Christianity revolutionized the way slaves were viewed.
Critics often focus on the New Testament writer’s lack of reform as it pertained to the issue of slavery. Yet, how were the New Testament writers supposed to bring reform when most of them held no offices? For those Christians who knew people of notoriety, those individuals held positions in Jewish life. Jews were under the authority of the Roman Empire. So, exactly how were they to bring reform to the Roman Empire? Even if they by chance knew someone high in the Roman monarchy, how would the notion that all were equal in the eyes of God settle with a monarch who sought to keep people in check under his jurisdictional authority? They couldn’t.

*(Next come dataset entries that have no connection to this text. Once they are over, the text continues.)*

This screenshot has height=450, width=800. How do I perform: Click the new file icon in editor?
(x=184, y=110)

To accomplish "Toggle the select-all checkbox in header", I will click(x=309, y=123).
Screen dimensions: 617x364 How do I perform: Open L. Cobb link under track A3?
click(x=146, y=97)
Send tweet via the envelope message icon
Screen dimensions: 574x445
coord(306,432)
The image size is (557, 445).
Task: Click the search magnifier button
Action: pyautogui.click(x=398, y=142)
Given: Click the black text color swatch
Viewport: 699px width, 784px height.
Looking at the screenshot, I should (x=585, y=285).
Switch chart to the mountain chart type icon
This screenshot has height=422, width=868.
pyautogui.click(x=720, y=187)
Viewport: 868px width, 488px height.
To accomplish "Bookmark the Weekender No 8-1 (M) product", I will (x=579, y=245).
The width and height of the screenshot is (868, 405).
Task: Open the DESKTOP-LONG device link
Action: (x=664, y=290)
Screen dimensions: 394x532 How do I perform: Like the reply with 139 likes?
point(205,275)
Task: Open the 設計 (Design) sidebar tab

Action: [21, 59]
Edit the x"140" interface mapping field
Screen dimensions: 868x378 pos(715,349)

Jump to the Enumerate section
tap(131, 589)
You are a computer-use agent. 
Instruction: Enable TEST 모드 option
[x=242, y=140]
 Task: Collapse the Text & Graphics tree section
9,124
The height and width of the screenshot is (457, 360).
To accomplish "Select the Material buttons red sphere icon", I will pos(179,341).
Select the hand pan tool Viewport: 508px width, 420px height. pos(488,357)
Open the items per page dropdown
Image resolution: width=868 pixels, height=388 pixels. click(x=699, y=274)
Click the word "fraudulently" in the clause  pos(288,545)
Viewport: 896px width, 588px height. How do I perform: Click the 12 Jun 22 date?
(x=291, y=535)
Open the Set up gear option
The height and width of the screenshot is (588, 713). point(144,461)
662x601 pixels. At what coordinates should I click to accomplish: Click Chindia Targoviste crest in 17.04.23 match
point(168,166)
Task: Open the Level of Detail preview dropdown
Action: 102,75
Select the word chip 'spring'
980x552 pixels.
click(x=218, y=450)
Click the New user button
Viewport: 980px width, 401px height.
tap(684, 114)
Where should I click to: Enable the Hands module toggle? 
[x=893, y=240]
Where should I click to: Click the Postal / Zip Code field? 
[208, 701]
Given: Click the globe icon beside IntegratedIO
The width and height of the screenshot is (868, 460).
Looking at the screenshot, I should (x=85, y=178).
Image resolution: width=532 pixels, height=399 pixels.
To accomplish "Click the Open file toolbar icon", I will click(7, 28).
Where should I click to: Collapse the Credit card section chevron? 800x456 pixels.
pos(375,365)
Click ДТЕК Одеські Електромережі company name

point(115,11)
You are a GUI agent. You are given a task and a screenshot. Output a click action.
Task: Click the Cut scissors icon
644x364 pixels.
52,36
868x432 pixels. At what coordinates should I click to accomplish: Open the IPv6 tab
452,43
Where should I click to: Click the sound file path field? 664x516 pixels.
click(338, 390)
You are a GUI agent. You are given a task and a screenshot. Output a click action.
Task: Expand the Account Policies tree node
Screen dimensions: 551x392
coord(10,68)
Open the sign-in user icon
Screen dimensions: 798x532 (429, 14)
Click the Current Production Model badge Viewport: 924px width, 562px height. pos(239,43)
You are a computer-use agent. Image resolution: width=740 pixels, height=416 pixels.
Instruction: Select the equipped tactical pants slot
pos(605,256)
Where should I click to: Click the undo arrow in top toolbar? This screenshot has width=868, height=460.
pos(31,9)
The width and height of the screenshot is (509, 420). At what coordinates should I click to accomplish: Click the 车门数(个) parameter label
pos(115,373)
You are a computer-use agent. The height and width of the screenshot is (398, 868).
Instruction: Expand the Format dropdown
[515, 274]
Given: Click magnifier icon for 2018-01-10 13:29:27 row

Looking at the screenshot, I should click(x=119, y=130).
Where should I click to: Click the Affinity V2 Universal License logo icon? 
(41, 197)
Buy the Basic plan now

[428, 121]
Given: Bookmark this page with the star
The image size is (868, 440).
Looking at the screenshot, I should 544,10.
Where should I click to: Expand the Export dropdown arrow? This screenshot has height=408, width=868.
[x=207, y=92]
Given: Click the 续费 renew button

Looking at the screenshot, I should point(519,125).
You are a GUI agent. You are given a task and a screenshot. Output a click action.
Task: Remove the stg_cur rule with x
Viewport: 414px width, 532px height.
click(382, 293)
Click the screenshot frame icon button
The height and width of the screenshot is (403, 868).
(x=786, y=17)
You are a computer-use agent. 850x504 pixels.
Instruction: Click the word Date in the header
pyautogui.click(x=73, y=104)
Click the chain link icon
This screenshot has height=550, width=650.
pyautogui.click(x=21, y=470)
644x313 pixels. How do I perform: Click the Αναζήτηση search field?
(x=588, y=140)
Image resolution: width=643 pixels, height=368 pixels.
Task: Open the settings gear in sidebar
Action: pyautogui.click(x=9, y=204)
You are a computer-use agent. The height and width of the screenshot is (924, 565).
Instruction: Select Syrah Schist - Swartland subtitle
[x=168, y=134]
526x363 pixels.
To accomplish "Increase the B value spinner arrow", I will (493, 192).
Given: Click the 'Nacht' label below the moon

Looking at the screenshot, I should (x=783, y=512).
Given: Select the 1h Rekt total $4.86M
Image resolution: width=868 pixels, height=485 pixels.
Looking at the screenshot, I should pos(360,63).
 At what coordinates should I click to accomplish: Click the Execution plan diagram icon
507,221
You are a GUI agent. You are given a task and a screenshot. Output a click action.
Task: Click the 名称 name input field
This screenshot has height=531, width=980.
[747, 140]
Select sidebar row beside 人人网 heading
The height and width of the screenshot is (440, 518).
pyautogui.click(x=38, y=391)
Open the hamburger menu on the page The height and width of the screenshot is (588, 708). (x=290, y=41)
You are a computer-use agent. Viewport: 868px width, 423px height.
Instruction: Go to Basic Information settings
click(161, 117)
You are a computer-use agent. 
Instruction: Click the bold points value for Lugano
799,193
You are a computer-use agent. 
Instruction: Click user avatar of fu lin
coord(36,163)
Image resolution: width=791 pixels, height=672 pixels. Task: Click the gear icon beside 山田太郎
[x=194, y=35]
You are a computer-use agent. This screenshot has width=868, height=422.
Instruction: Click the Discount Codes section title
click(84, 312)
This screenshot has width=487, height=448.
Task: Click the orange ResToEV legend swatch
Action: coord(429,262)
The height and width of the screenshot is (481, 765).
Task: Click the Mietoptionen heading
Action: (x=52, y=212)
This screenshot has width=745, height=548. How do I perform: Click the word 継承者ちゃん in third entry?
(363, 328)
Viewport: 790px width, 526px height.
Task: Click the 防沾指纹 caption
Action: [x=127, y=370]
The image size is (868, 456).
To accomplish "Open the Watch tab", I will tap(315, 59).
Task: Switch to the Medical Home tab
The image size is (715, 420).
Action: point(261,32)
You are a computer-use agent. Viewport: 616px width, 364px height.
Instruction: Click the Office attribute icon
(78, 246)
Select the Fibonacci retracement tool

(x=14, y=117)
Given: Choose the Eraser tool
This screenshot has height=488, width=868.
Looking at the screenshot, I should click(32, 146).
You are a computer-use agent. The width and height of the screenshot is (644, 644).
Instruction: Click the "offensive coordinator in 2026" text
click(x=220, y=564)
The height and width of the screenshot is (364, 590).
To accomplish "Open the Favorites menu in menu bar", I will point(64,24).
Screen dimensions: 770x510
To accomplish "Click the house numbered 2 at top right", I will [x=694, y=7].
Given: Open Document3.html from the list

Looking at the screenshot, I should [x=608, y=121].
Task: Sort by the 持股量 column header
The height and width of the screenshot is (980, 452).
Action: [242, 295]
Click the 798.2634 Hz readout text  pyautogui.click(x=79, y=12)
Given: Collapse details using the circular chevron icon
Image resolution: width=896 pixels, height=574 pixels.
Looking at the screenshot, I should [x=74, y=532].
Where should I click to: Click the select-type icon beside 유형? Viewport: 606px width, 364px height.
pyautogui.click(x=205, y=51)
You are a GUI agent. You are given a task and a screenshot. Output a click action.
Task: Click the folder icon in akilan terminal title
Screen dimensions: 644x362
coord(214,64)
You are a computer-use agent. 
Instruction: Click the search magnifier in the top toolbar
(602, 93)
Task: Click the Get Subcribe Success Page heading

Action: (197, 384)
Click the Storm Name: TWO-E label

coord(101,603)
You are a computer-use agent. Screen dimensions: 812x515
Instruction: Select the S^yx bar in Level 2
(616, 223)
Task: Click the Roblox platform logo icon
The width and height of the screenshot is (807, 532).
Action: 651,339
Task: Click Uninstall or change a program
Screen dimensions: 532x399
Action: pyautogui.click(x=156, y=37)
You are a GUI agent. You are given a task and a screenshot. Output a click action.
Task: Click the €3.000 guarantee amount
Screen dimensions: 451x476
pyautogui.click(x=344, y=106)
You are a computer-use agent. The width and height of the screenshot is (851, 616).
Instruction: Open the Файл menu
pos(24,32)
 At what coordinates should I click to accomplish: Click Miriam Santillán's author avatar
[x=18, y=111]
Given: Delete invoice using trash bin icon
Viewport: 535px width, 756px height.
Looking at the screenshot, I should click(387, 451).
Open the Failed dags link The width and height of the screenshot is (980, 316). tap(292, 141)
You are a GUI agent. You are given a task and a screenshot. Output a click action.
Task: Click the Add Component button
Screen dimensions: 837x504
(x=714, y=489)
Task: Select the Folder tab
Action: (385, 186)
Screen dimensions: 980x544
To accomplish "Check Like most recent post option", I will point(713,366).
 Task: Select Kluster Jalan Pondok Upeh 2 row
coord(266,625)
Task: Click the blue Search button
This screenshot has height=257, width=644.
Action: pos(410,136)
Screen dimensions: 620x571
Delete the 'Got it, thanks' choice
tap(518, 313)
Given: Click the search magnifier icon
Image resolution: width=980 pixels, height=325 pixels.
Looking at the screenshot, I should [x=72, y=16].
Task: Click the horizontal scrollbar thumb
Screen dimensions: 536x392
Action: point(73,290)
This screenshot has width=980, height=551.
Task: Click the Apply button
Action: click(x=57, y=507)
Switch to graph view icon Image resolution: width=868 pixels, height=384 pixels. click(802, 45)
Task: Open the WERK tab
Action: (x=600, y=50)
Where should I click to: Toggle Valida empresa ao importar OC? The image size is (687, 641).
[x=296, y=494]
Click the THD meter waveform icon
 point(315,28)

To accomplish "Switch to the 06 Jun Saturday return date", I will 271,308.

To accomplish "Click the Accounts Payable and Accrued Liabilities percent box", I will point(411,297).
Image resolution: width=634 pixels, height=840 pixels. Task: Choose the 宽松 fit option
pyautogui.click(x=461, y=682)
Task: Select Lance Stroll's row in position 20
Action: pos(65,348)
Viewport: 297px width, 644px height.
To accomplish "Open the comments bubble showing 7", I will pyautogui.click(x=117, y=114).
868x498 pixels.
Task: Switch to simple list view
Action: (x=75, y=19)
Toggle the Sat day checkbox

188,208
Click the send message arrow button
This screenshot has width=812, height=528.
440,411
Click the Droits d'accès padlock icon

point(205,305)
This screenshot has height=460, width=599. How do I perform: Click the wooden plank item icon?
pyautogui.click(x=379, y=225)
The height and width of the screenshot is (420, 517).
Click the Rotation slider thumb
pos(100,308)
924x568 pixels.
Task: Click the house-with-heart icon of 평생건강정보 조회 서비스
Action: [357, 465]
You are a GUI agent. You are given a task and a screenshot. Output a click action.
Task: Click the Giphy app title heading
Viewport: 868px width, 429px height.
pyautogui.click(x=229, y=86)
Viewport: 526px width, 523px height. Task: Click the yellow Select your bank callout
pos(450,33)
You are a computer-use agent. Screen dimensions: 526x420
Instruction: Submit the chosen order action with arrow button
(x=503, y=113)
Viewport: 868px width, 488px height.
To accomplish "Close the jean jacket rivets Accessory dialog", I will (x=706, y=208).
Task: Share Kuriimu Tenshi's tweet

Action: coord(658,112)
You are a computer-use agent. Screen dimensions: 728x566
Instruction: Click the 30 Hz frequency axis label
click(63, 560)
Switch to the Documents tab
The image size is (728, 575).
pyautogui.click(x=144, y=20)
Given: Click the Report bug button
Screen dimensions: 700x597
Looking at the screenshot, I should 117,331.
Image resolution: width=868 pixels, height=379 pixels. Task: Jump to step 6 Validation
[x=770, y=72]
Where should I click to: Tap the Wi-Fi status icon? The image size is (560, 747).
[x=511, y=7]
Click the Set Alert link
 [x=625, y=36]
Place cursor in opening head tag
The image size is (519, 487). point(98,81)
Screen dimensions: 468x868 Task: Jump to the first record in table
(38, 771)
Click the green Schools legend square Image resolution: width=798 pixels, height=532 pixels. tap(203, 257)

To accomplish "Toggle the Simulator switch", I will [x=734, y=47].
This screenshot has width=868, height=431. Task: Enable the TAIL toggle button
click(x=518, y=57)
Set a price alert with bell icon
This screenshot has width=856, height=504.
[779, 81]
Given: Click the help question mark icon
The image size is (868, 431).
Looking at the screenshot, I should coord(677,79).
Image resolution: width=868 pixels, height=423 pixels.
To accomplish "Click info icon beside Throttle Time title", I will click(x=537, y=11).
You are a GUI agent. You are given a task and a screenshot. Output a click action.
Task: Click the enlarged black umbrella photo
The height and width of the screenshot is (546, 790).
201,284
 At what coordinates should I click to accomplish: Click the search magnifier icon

Nevertheless, the message found in the New Testament was revolutionary in Greco-Roman times. The apostle Paul notes that “in one Spirit we were all baptized into one body—Jews or Greeks, slaves or free—all were made to drink of one Spirit” (1 Corinthians 12:13, ESV). Yes, it should be noted that slavery was much different in ancient times than it was in Colonial America. With this in mind, it is still inconceivable that Paul would exclaim that slaves held the same position as freedmen in the body of Christ. This was a revolutionary concept. God had saved a people that included individuals from all walks of life. For that reason, he could proclaim that “There is neither Jew nor Greek, there is neither slave nor free, there is no male and female, for you are all one in Christ Jesus” (Galatians 3:28, ESV). Equipped with a mindset of love for every person, later Christians would be led to destroy the very practice of slavery.
Christianity brought about the elimination of slavery’s practice.
Historian Rodney Starks writes the following:
“Although it has been fashionable to deny it, anti-slavery doctrines began to appear in Christian theology soon after the decline of Rome and were accompanied by the eventual disappearance of slavery in all but the fringes of Christian Europe. When Europeans subsequently instituted slavery in the New World, they did so over strenuous papal opposition, a fact that was conveniently ‘lost’ from history until recently. Finally, the abolition of New World slavery was initiated and achieved by Christian activists” (Starks 2004, 291).
Timothy Keller adds, “When the abolitionists finally had British society poised to abolish slavery in their empire, planters in the colonies foretold that emancipation would cost investors enormous sums and the prices of commodities would skyrocket catastrophically. This did not deter the Abolitionists in the House of Commons” (Keller 2008, 65).
Thus, to answer the skeptics, while Christian Scriptures addressed the problem of slavery it its own way, it was in fact the ethics that flows out of the Christian worldview that led to the demise of the slave trade! Christianity also holds the answer to another kind of slavery: the slavery to sin. Freedom from that slavery can be found in the love and atonement offered by Christ Jesus.
© July 25, 2016. Brian Chilton.
Keller, Timothy. The Reason for God: Belief in an Age of Skepticism. New York: Penguin, 2008.
Starks, Rodney. For the Glory of God: How Monotheism Led to Reformations, Science, Witch-Hunts, and the End of Slavery. Princeton, NJ: Princeton University Press, 2004.